Some terms in this document might be misleading, thus a quick glossary.

A buildbot build process, most often this will be a compare-locales source check. This is not related to binary bits uploaded to ftp. A build is a sequence of steps.
The buildbot steps make up the build process, and contain actions like updating a mercurial repository, or loading data off the network, or comparing en-US to localized sources. Each step can have multiple log files.
A buildbot log corresponds to a file on disk, possibly compressed with bz2.

Problem statement

Elmo stores the detailed output of the translation checks in the log files that are generated during the build that generates the data.

Buildbot stores those logs as individual file in a specific naming scheme into one directory per builder. The files itself can be any size from a few dozen bytes to several MB.

To serve that data to the web, the storage needs to be accessible to all web heads, for production, stage, and dev.

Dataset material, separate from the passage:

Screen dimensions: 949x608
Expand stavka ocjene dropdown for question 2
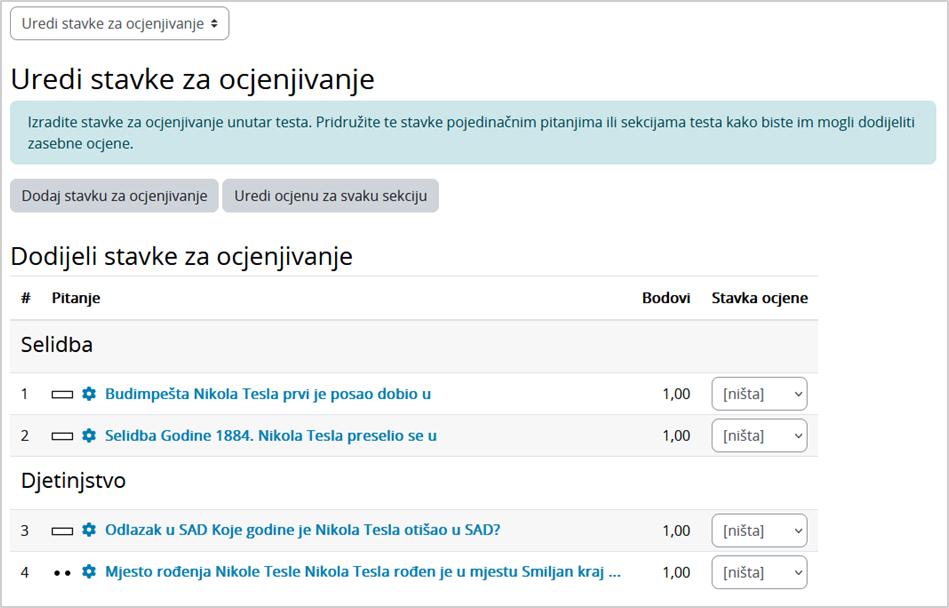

Specifying a strict retention policy to just cap the amount of data is not going to help, due to the scale of the problem. Just keeping the last recent file would make NFS unhappy. Also, the "current" data might be old. The signed-off data for Occitan Firefox 3.6 (we're still shipping that) is from December 2009. In fact, that data is lost. The most recent run is from January 2012, but only because Axel reran those builds with a new version of the source checks.